State Route 243 (SR 243) was a  north–south state highway located in the central part of the U.S. state of Georgia. It existed in portions of Wilkinson and Baldwin counties.

The former portion of SR 243 that was concurrent with U.S. Route 441 Business (US 441 Bus.) was redesignated as SR 29 Bus. The portion from southwest of Gordon to north-northeast of Ivey, as well as the later roadway that was built from that point to southeast of Milledgeville became concurrent with SR 540, the state highway designation for the Fall Line Freeway (FLF; a highway that connects Columbus with Augusta), and was replaced in 2019 by an extended SR 540.
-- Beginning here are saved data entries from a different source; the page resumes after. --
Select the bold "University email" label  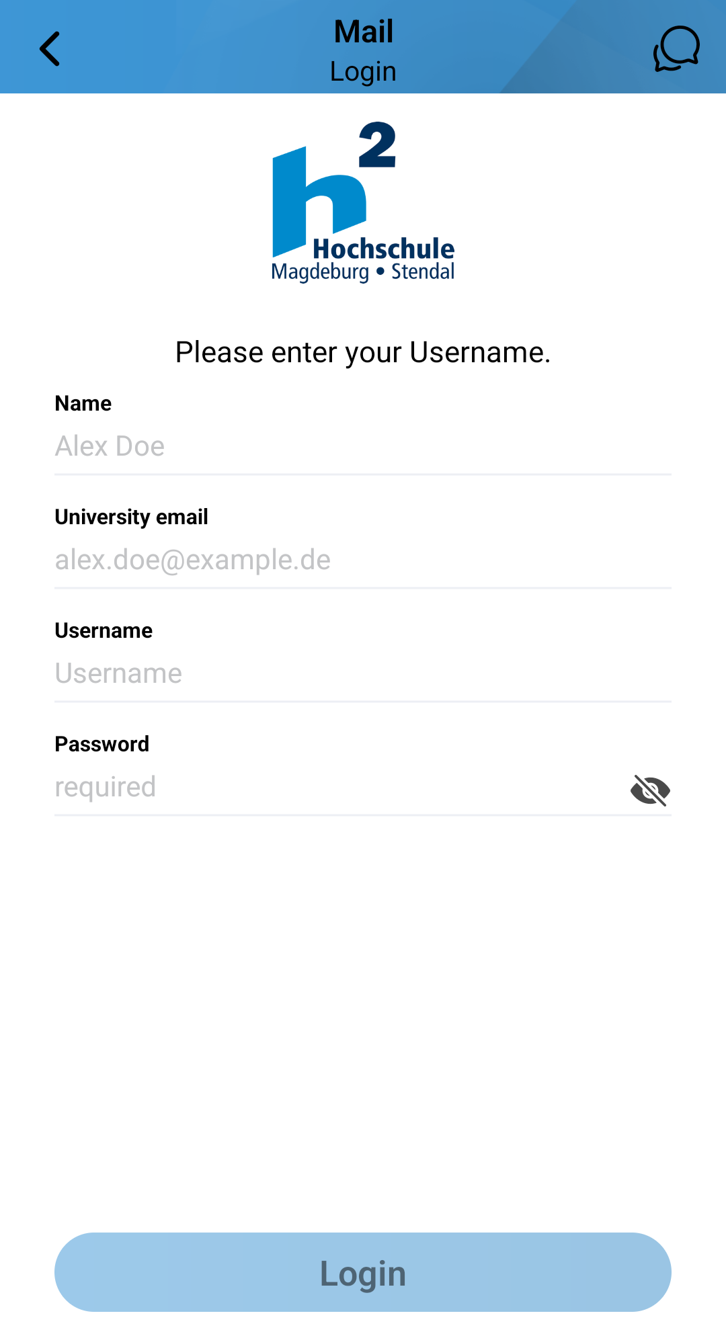coord(131,517)
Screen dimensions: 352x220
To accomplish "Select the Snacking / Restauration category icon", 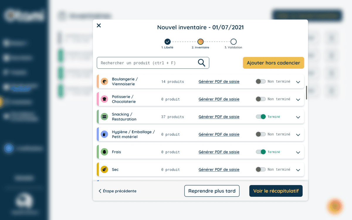I will [104, 117].
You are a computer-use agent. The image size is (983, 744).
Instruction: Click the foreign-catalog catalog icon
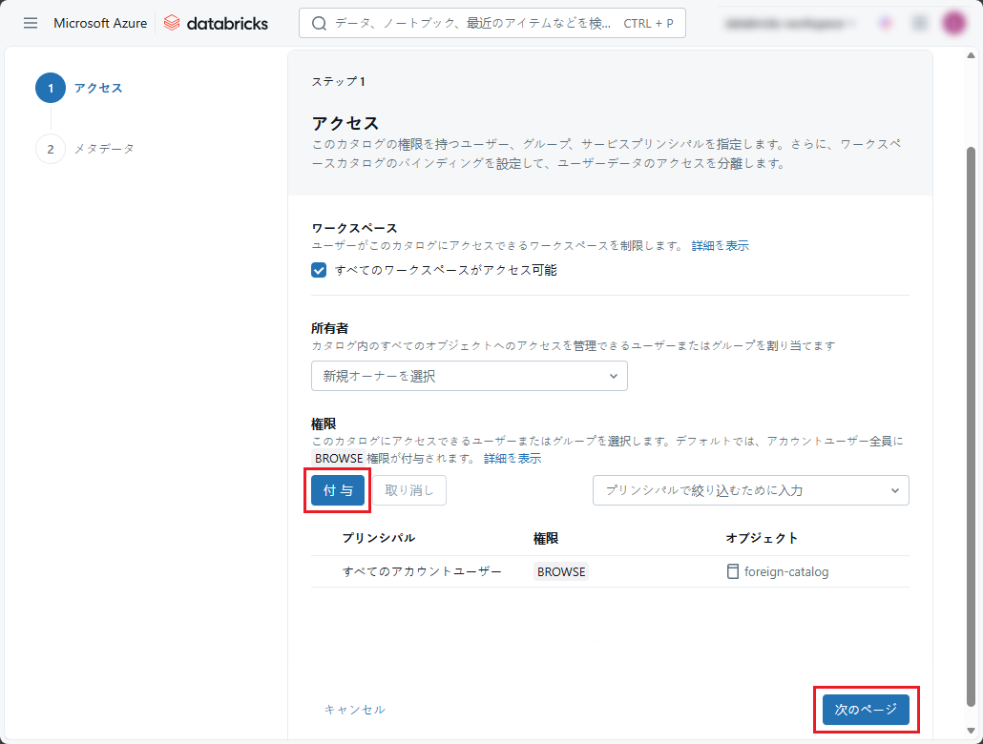pyautogui.click(x=733, y=571)
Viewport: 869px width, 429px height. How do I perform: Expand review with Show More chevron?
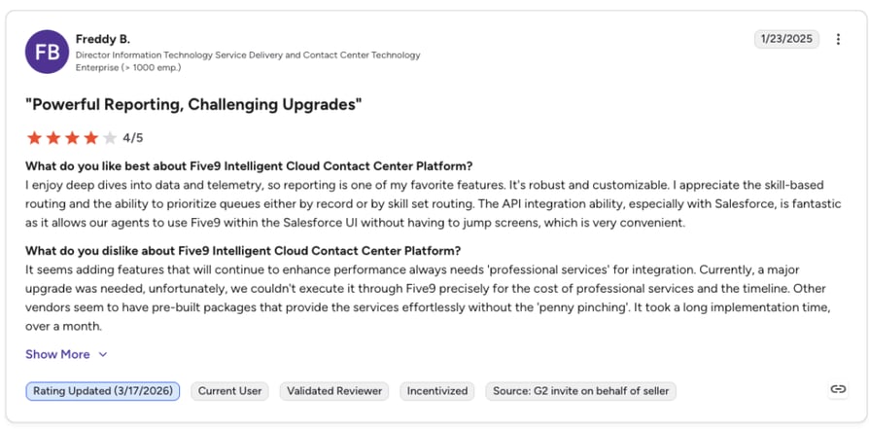pyautogui.click(x=102, y=355)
The entire final routing of the highway may be incorporated into the proposed eastern extension of Interstate 14 (I-14), which is currently entirely within Central Texas and may be extended into Augusta.

Route description
Former SR 243 began at an intersection with SR 57/SR 540 (Fall Line Freeway/Maddox Road) southwest of Gordon, in Wilkinson County. At this intersection, it began a concurrency with SR 540 as part of the Fall Line Freeway. The two highways traveled to the north-northeast. After a curve to the northeast, they crossed over Little Commissioner Creek and some railroad tracks of Norfolk Southern Railway. Here, they briefly entered the far western part of Gordon. After leaving the city limits of Gordon, they intersected SR 18 (Gray Highway). They curved to the east-southeast and re-entered Gordon. They left the city limits again. After a curve to the north-northeast, they briefly re-entered the city for a final time. After curving to the north-northeast, they crossed over Lake Tchukolaho on the McCook Bridge. They traveled through the town of Ivey, where they crossed over Beaver Creek and skirted past Brooks Lake. They curved to the northeast to an intersection where SR 540 split off to the northeast and SR 243 turned left to the north-northwest. After the highway separated from the Fall Line Freeway, it had a more northerly routing. Almost immediately, SR 243 entered Baldwin County and crossed a Central of Georgia Railway line. The highway curved to the northeast until it reached the unincorporated community of Scottsboro. There, it had an intersection with US 441/SR 29. After the intersection, SR 243 was concurrent with US 441 Business for the rest of its length. The highway headed north through Hardwick, and entered Milledgeville. It crossed over Fishing Creek on the Mayor Harry G. Bone Bridge. US 441 Business/SR 243 traveled north into downtown Milledgeville, along South Wayne Street. They turned left on West Franklin Street, passed Memory Hill Cemetery, and then turned right on South Clark Street before intersecting SR 49 (West Hancock Street). Just after this intersection, the two highways traveled along the southwestern edge of Georgia College, and intersected SR 22/SR 24 (West Montgomery Street). Here, SR 243 met its northern terminus, while US 441 Business continued north.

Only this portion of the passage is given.